Conductor Otto Tausk is a Gergiev protege, Kiwi bass Martin Snell was returning to consolidate on his recent triumph as Jokanaan in Salome and the Graduate Choir was undertaking its most ambitious outing.
Add to this Michael Houstoun, Diedre Irons, Andrea Katz and Alexander Melnikov on four pianos and little wonder that expectations ran high.
Tausk certainly kept Stravinsky on the rails in Les Noces, although for much of the time all one heard was a pulsating Phil Spector-like wall of pianos and percussion. It was almost surreal watching four solo singers working so hard for so little reward in the way of audibility.
Merlyn Quaife's clear soprano asserted itself over most of the surging rumble, and Snell whooped enthusiastically in the last section and brought it all to a lyrical end.
Serbian mezzo Milijana Nikolic was often submerged in the mix and any notes one heard from tenor Ted Schmitz were desperate in tone and delivery.
The same soloists took up their posts for the Haydn Mass, and Snell's resonant bass was shown to good effect in the Qui tollis peccata, complemented by David Garner's melodious cello obbligato.
Quaife, utterly professional, lacked the requisite vocal warmth for this work, something which was evident from the first phrase of the Kyrie eleison, although there was compensation in Nikolic's burnished tone.
Schmitz's few solo moments confirmed suspicions that tenors must indeed be a rare commodity if this singer has made it to the international circuit. Tausk's Haydn rivalled his Stravinsky for gusto.

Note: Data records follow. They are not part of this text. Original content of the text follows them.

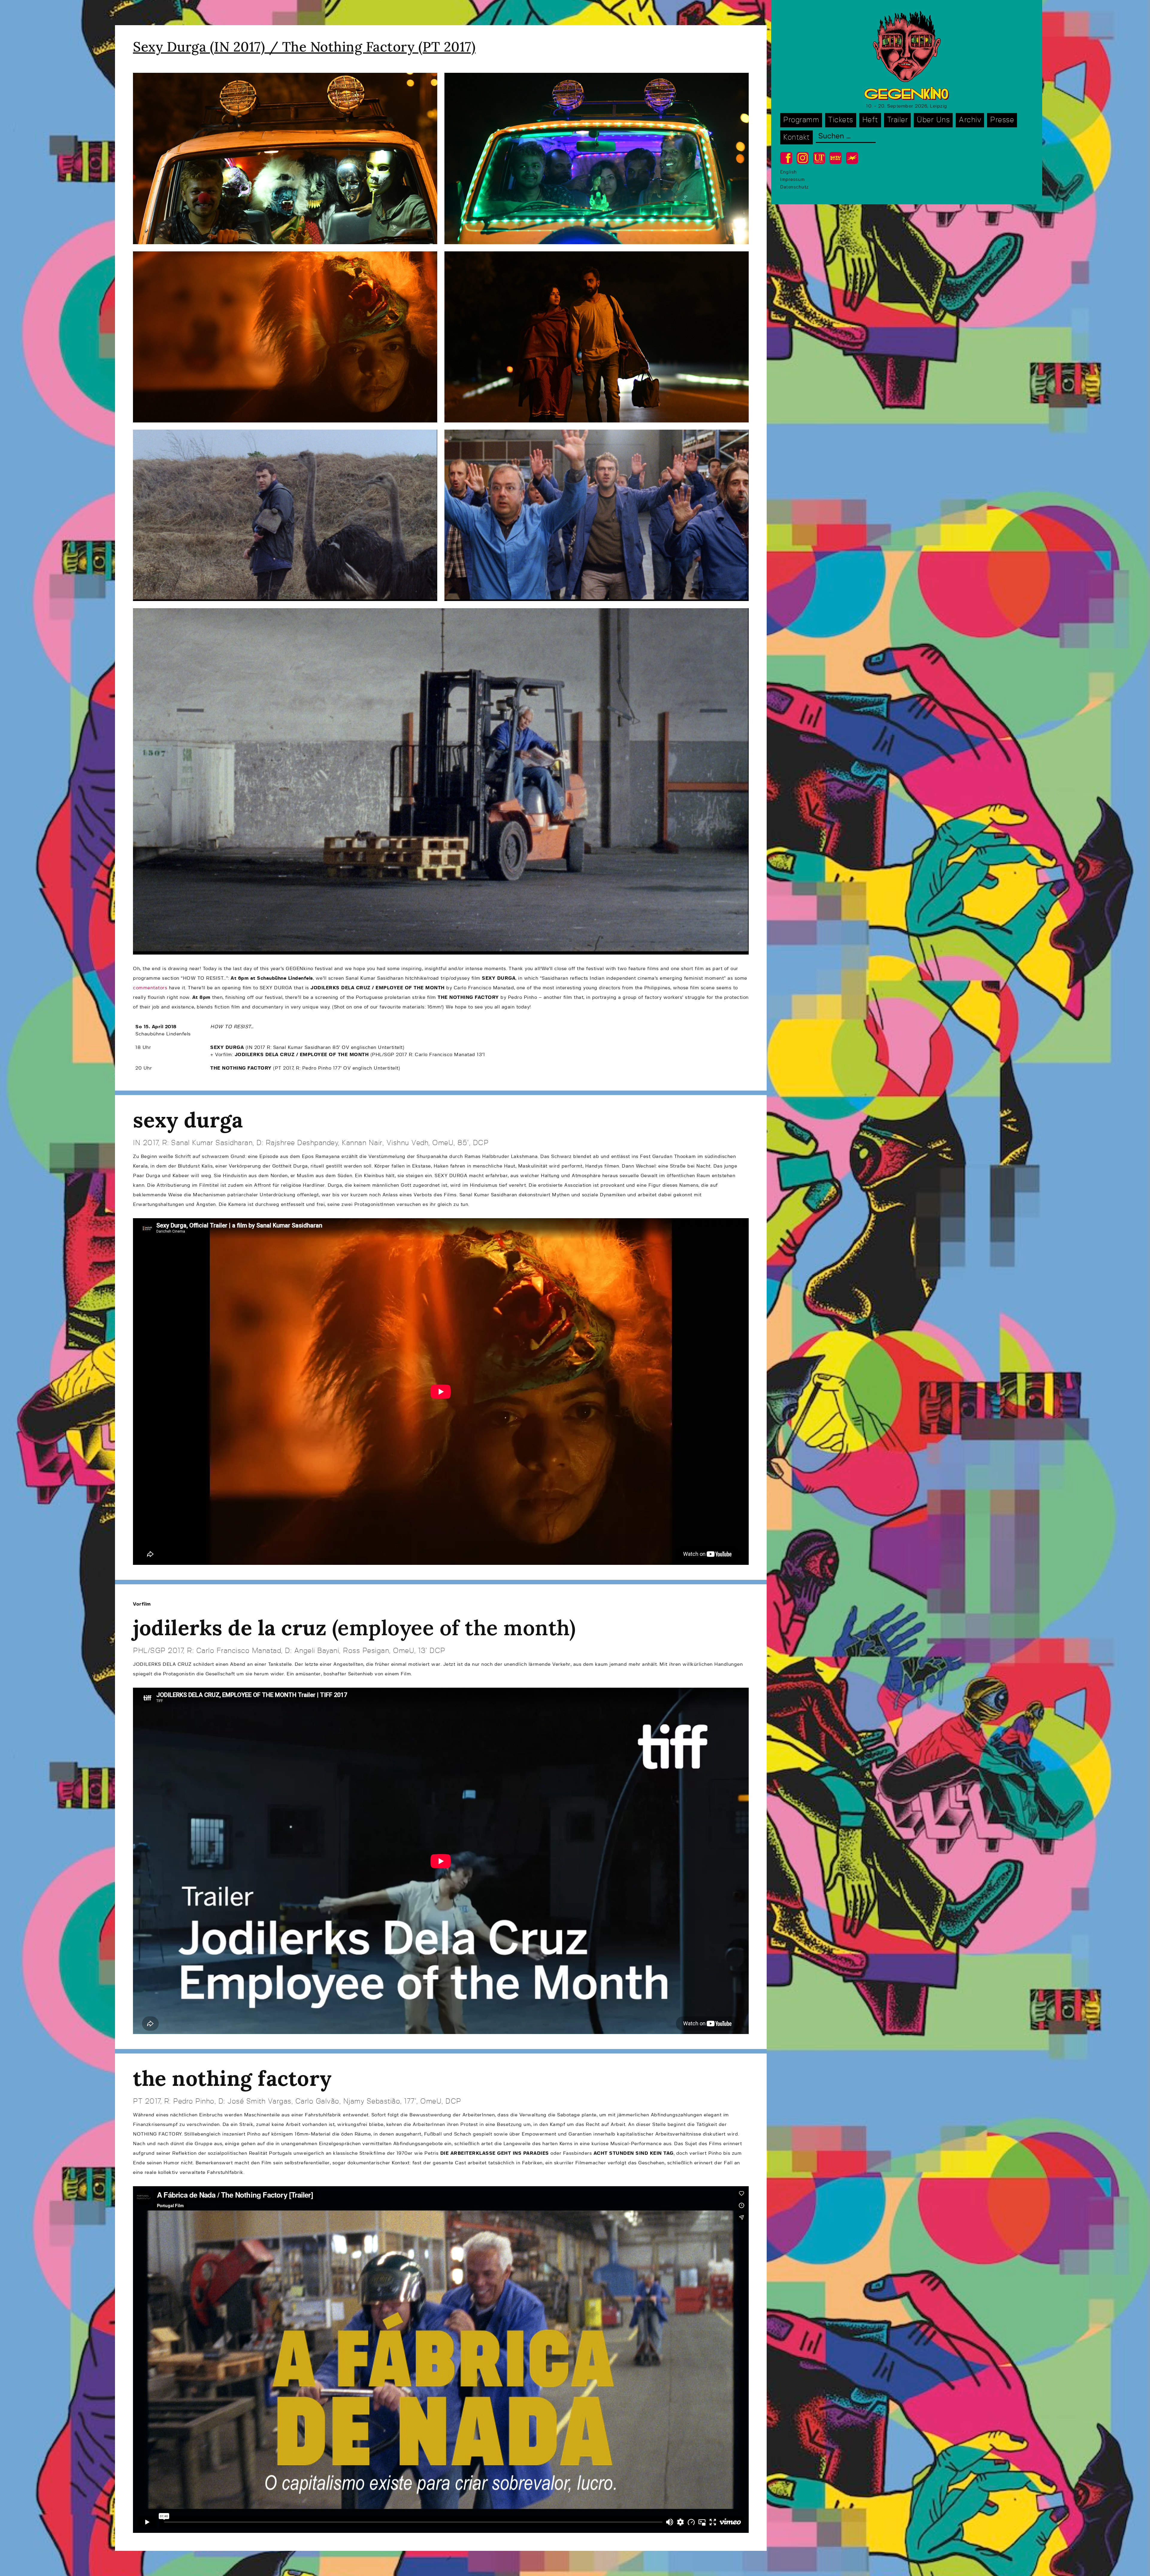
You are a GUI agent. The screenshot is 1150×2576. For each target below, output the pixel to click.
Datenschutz (794, 187)
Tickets (840, 120)
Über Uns (933, 120)
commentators (150, 987)
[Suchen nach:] (846, 136)
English (788, 172)
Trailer (897, 120)
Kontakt (796, 137)
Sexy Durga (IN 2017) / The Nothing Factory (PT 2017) (304, 46)
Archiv (970, 120)
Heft (870, 120)
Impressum (792, 179)
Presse (1002, 120)
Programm (801, 120)
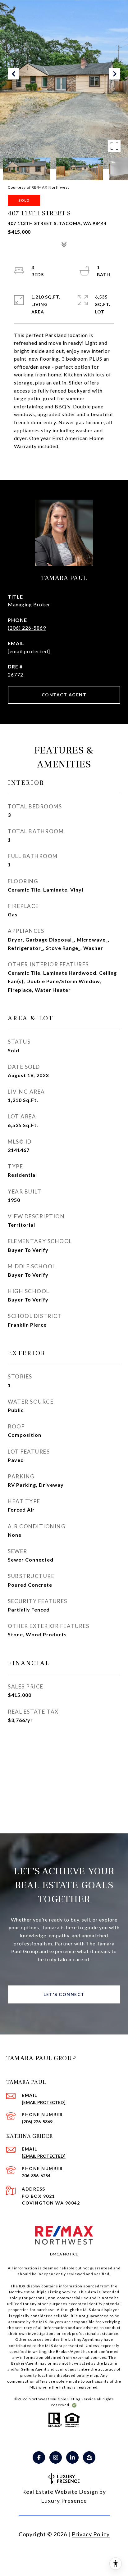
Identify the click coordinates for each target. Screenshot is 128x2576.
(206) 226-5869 (27, 628)
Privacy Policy (91, 2534)
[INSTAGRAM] (55, 2457)
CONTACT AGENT (64, 694)
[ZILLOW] (89, 2457)
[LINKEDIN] (72, 2457)
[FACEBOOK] (39, 2457)
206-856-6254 (36, 2175)
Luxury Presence (64, 2500)
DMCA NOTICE (64, 2254)
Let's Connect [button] (64, 1994)
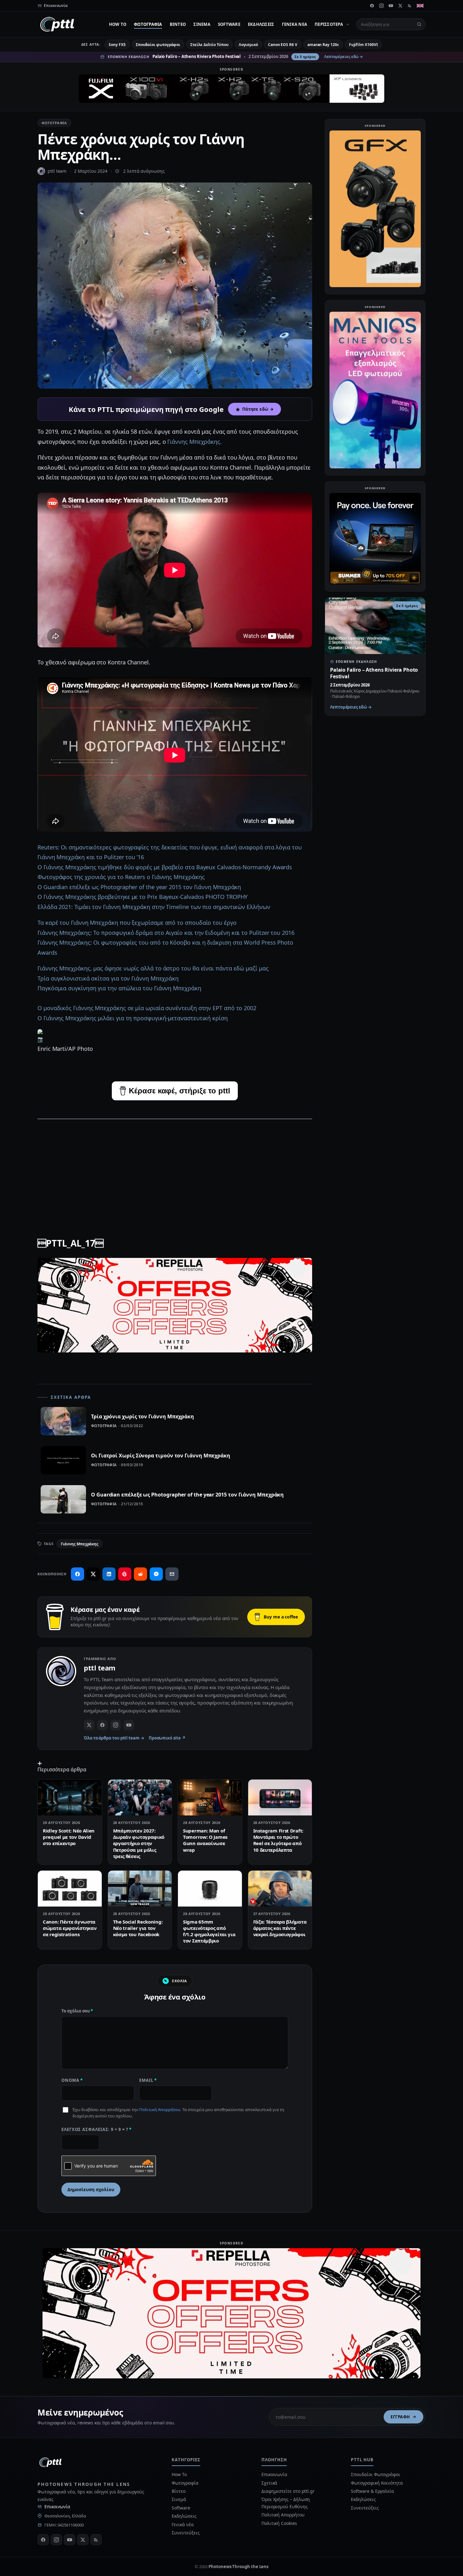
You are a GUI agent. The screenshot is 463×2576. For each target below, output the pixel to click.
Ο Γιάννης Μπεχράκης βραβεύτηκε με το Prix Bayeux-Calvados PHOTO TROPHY (142, 896)
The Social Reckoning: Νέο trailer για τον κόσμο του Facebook (138, 1928)
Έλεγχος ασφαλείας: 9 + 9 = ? (96, 2129)
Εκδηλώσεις (261, 24)
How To (118, 24)
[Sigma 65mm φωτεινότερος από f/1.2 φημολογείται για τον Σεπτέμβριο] (210, 1889)
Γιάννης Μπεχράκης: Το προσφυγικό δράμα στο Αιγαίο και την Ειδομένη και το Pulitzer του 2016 (165, 932)
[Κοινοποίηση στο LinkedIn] (109, 1574)
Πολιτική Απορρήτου (159, 2109)
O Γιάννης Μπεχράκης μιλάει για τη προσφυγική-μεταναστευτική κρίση (132, 1018)
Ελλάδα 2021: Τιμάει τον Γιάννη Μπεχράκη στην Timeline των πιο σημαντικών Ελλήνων (153, 907)
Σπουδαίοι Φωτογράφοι (375, 2474)
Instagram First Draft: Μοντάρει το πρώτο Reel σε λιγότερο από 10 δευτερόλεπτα (278, 1840)
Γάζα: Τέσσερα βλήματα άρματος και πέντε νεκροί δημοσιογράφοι (280, 1928)
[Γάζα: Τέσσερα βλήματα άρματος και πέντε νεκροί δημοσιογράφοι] (280, 1889)
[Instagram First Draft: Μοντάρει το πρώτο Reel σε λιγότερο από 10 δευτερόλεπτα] (280, 1797)
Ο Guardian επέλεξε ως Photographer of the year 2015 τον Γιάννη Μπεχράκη (139, 887)
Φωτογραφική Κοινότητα (377, 2483)
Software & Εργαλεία (372, 2491)
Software (229, 24)
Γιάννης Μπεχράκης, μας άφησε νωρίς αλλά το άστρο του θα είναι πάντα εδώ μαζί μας (153, 968)
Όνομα (72, 2080)
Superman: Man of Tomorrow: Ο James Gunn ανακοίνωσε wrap (205, 1840)
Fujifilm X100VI (363, 44)
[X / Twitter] (89, 1725)
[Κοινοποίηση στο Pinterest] (124, 1574)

The Gloria was indeed vivace and later allegros were delivered con spirito.
The orchestra, from decorative violin lines and crisp woodwind solos to thrilling onslaughts of trumpets and drums, was in prime form.
The Graduate Choir, more comfortable here than with Stravinsky's Slavic primitivism, showed the careful grooming of director Terence Maskell in its sensitive phrasing and dynamic control and forthright way with a fugue.